After the first attempt failed, the Union for Peru bench raised a new vacancy request in October 2020, based on the alleged acts of corruption committed by Vizcarra when he was regional Governor of Moquegua, which includes the testimony of an applicant to an effective collaborator in the "Construction Club Case" who stated that the Obrainsa company paid him 1 million soles and three other aspiring effective collaborators also point out that he received 1.3 million soles from the Ingenieros Civiles y Contractors Generales SA consortium (ICCGSA), and Incot for the tender of the project for the construction of the Regional Hospital of Moquegua in 2013. On 2 November, impeachment was initiated by the Congress of Peru with 60 votes in favor, 40 against and 18 abstentions. Vizcarra attended the plenary session in Congress on 9 November to defend himself against the accusations.

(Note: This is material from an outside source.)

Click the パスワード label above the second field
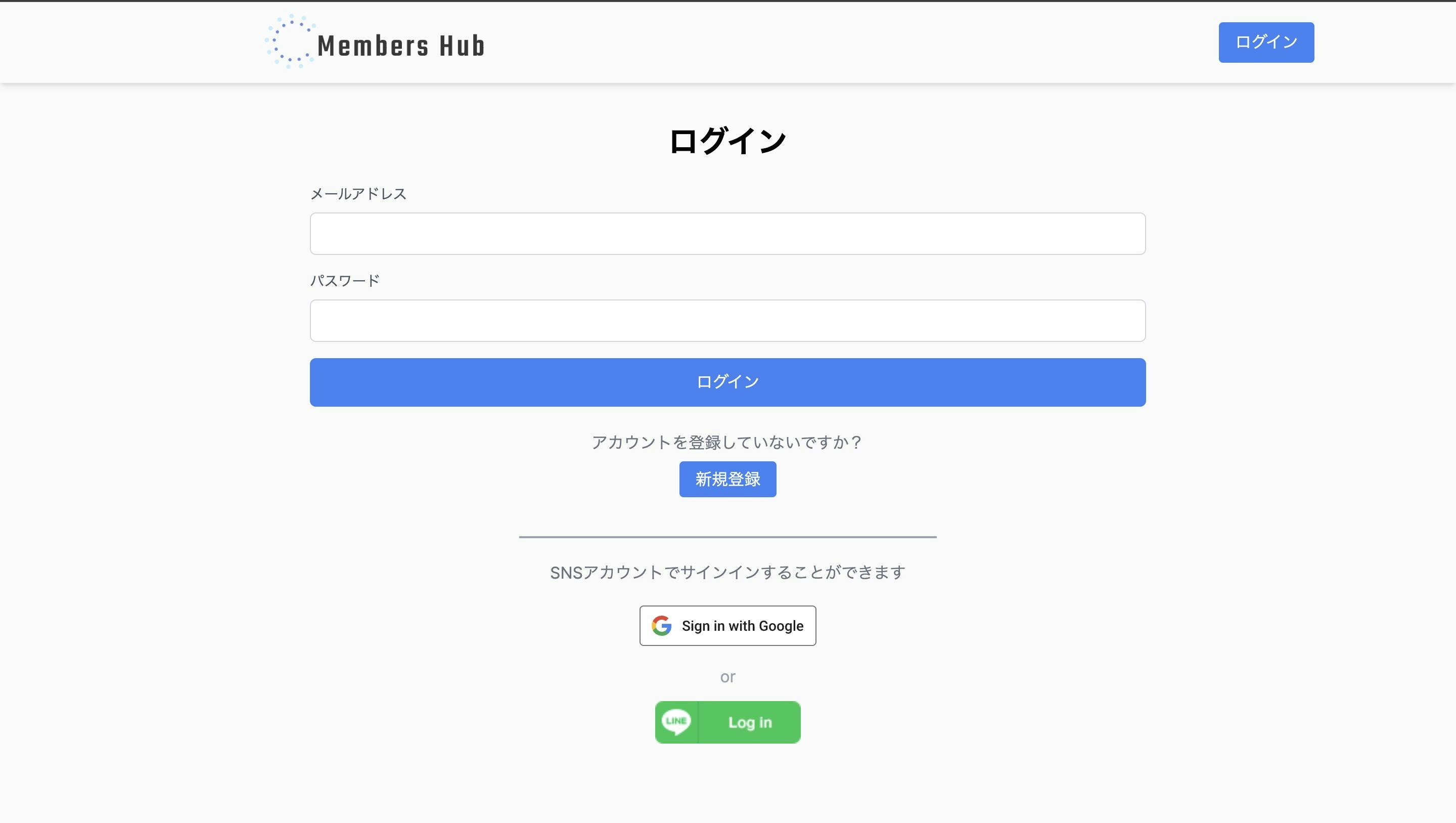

On 9 November 2020, a total of 105 members of Congress voted to remove Vizcarra from office, exceeding the 87 votes (out of 130) that were still needed to impeach him. Merino, who succeeded him as president the following day, with a mandate to serve as president until July 2021. Vizcarra called the accusations baseless and false, but still accepted the vote by Congress and promised not to take any other legal action.

== Timeline ==
=== 9 November ===

A demonstration at the Plaza de Armas of Trujillo following the removal of Vizcarra on 9 November

President Martín Vizcarra was summoned to testify and present his defense to Congress at 10 am PET. After hours of parliamentary debate, the Congress of Peru voted to convict the President with 105 votes in favor, surpassing the 87 vote threshold for conviction. Following the vote, crowds began to gather at Plaza San Martín in protest. An incident occurred in Plaza Bolívar, outside of Congress, in which congressman Ricardo Burga was assaulted by a protestor when giving a press conference regarding the impeachment vote. Demonstrations spawned in other parts of the country and continued well into midnight, past the 11 p.m. curfew imposed by the government in response to the COVID-19 pandemic in Peru.

=== 10 November ===
Following the inauguration of congressional leader Manuel Merino as president, demonstrations increased from early in the morning to the evening. Under the slogan "Merino does not represent me", from early in the morning they began to mobilize in the direction of the Legislative Palace, which was stopped by the National Police of Peru (NPP).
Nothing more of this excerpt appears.